Multiformity vs. Multimodality

The concept “multiformity” resonates with the concept “multimodality,” not only in the way it looks and sounds, but also the broad social and cultural contexts from which it develops and to which it is addressed. Both concepts allow us to explore forms of communication that mix what we apprehend as distinct channels of transmitting information: written and spoken words; still and moving visual images; sound; gestures and so on. Both concepts ponder the great influence new technologies have on human interaction, and their implications in the arts and education, especially in the digital era. Therefore, it is important to clarify the main difference between the “multiformity” that I offer and Gunther Kress’s “multimodality” (2010).

The difference between the two concepts or approaches lies in the weight the two ascribe to social versus biological factors in human communication, and consequently the approaches’ use of the concepts “mode” versus “form.” “Mode,” according to Kress, is a semiotic resource for making meaning; its potential is in the affordance of the material it is made of (i.e. sound in speech or graphic stuff in writing), while its realization is the practical use of materialistic potentials by members of a given society. Further, modes differ in their underlying “semiotic logic;” the organizing principle under which they are conveyed. Kress claims, for example, that the logic of words is to follow each other in temporal sequence, and the logic of images is to display their elements simultaneously in space (2010: 81-82).

Noa Yaari, Multimodality, 2014.

Kress’s approach to multimodality is social; it sees the sign-makers’ use of signs as the mechanism that generates potential semantic meanings, rather than grammar, that can be thought of as an abstract and fixed system of rules originating in the brain. According to the social approach, the process that refashions lingual resources and practices is humans’ motivation to frame meanings in social context; this enables lingual interactions to reflect the present, with its instability: its social and technological transformations (Kress 1996, 2010).

Noa Yaari, Multiformity, 2018.

“Form,” on the other hand, relates to the most fundamental level that one can explore in relation to verbal and visual, or any other type of communication, while the level itself is defined according to the question in hand. For example, while exploring written language, we may focus on forms such as a graphic element in a letter, a letter, a sentence, a shape of a paragraph, etc. Forms in spoken language can be a phoneme, a word, a whole speech, and even a sound in the background of the speech. Forms in visual (non-verbal) communication can be a brush stroke, an artwork, a garden or building, but also a graphic element within a letter or a gesture of a speaker, during their speech.
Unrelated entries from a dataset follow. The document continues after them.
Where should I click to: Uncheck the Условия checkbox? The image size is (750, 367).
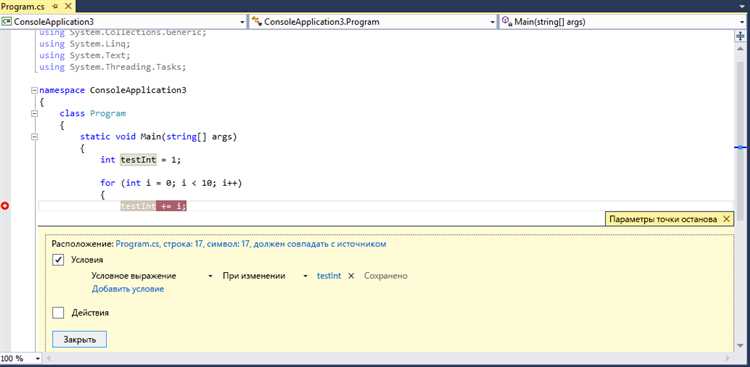pyautogui.click(x=58, y=260)
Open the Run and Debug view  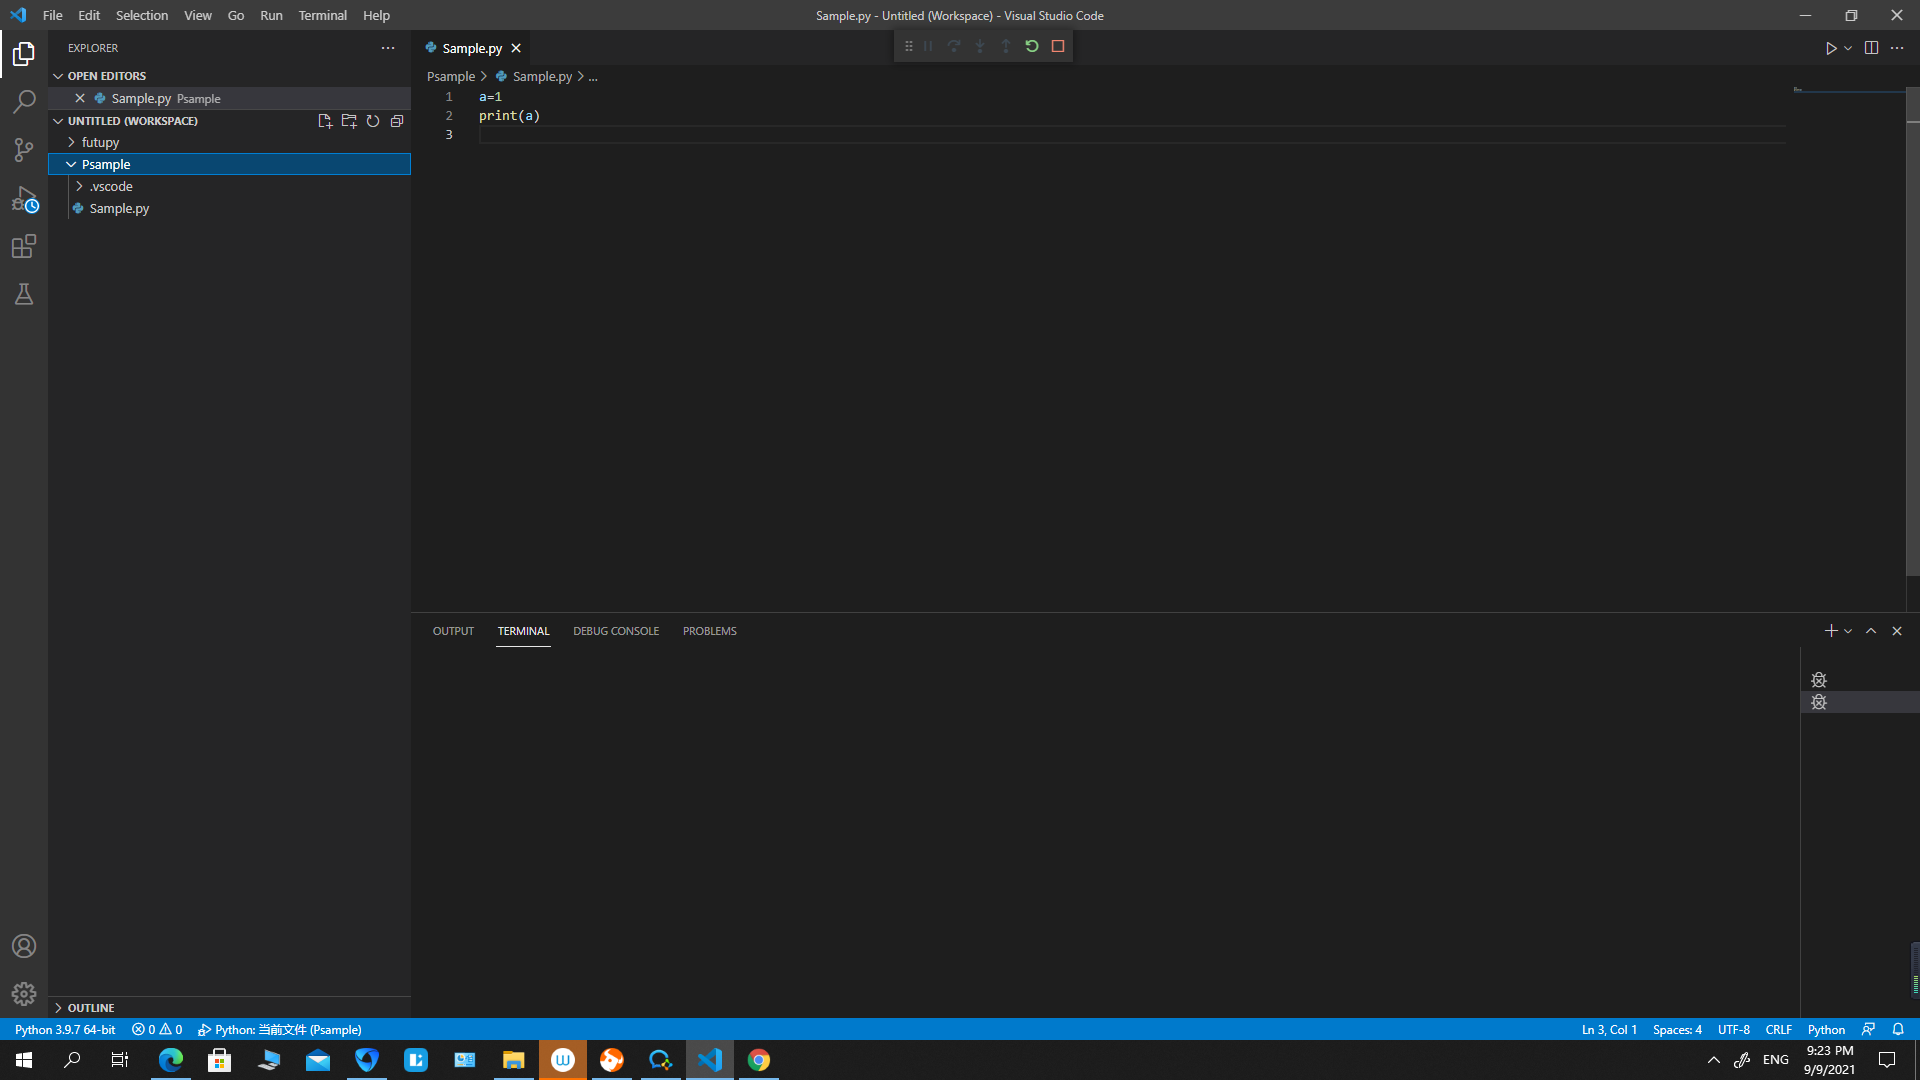24,199
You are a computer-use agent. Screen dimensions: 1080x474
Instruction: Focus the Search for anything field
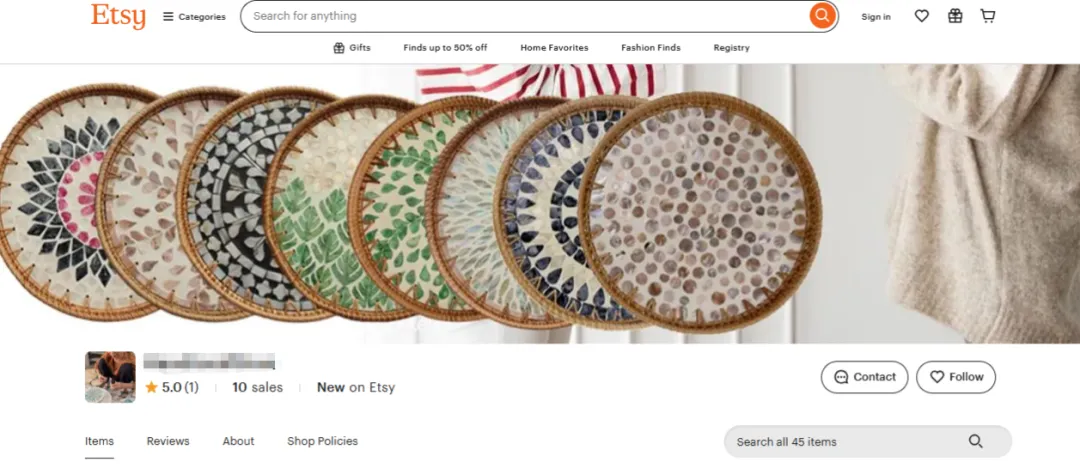point(525,16)
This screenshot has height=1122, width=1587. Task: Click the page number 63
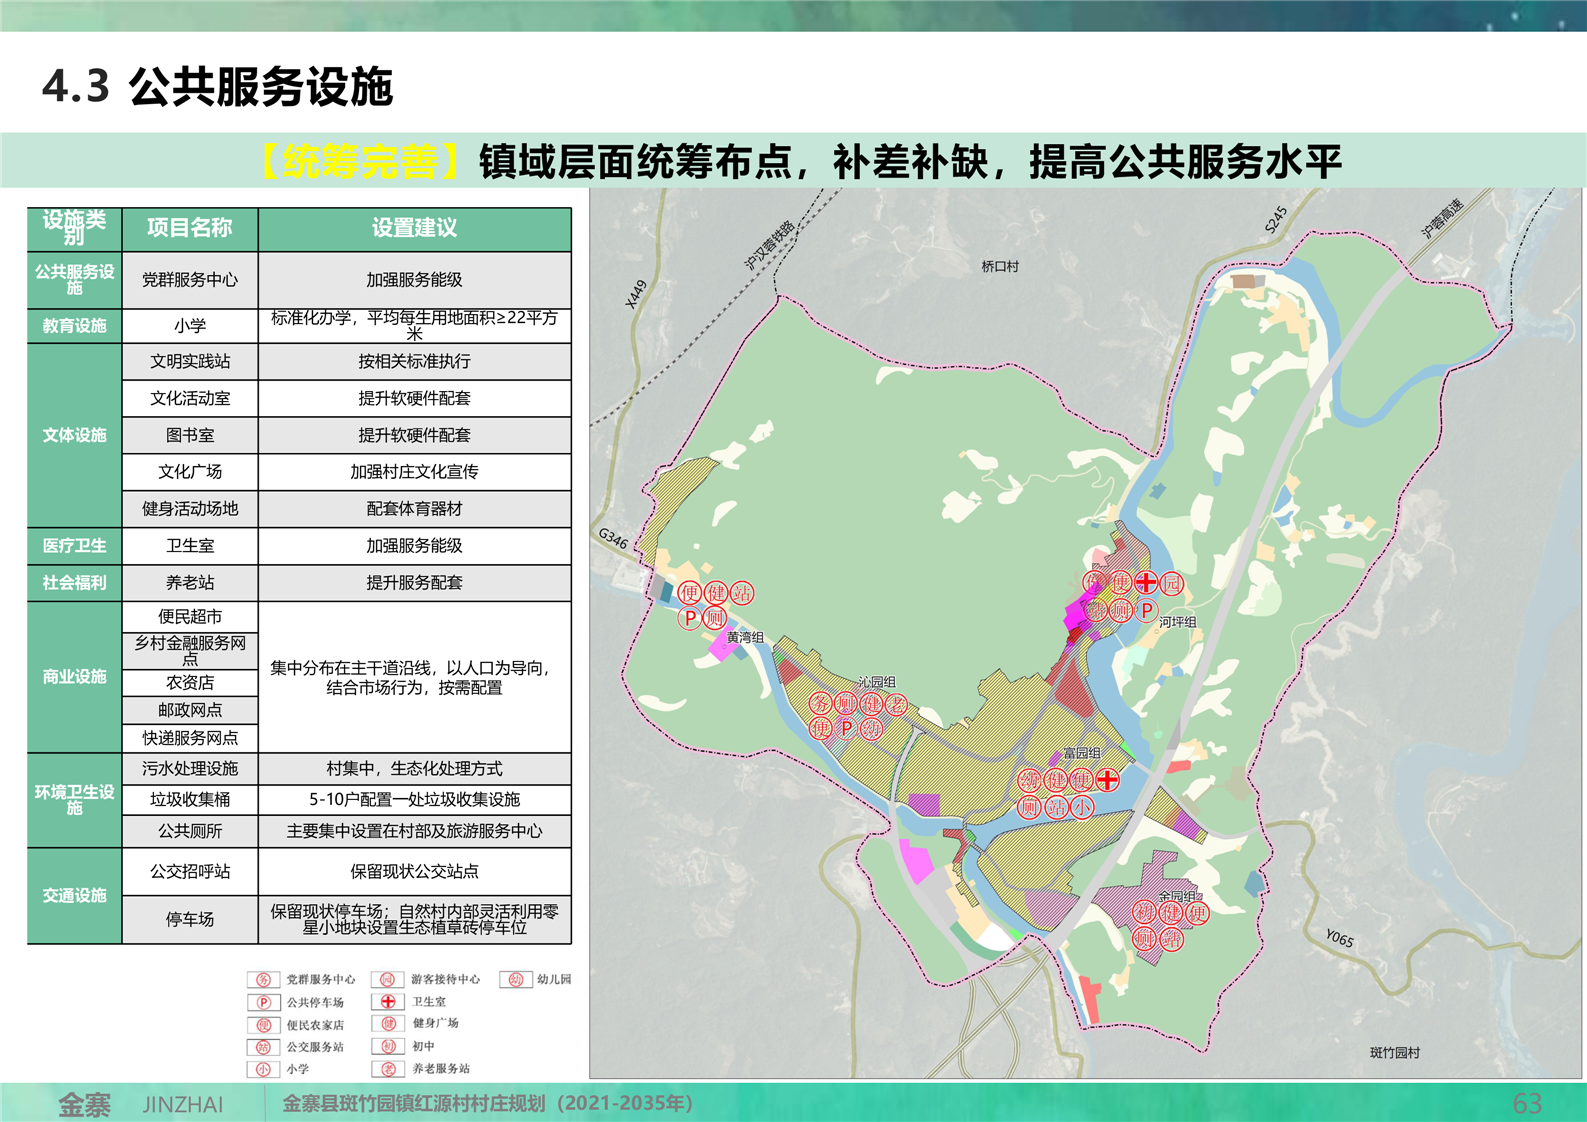point(1526,1103)
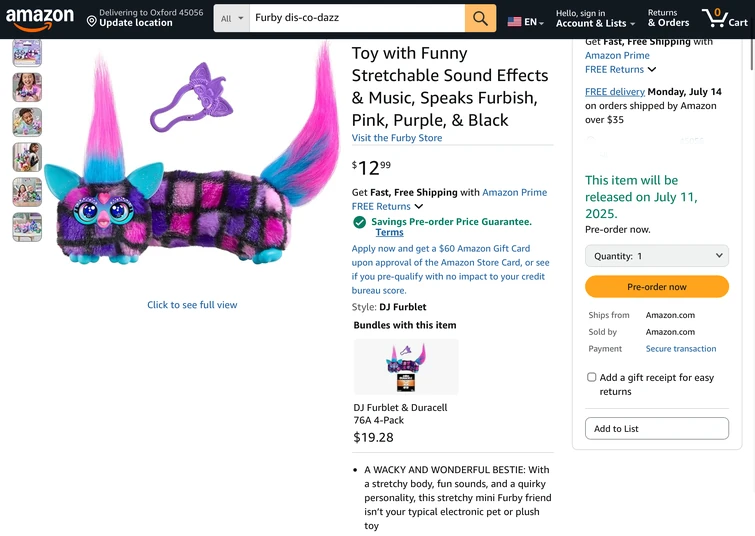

Thus, the use of the concepts “form” and “multiform” attempts to open a theoretical framework to immediate and direct semiotic phenomena of any type and scale, so that they can shape and convey meanings synergistically, before any established logic interferes between them. It implies that “forms” function in high velocity; they do not have time to distinguish between temporal sequence, on the one hand, and simultaneous display in space, on the other, nor between ”time” and “space.” The reason why they are fast is that they function on both the social and biological levels. The body’s reaction to any kind of stimuli and processing them into meanings, given probable social conditioning and contexts, cannot rule out survival mechanisms.

 

Kress, Gunther. Multimodality: A Social Semiotic Approach to Contemporary Communication. New York: Routledge, 2010.
Kress, Gunther, and Theo van Leeuwen. Reading Images: The Grammar of Visual Design. New York: Routledge, 1996.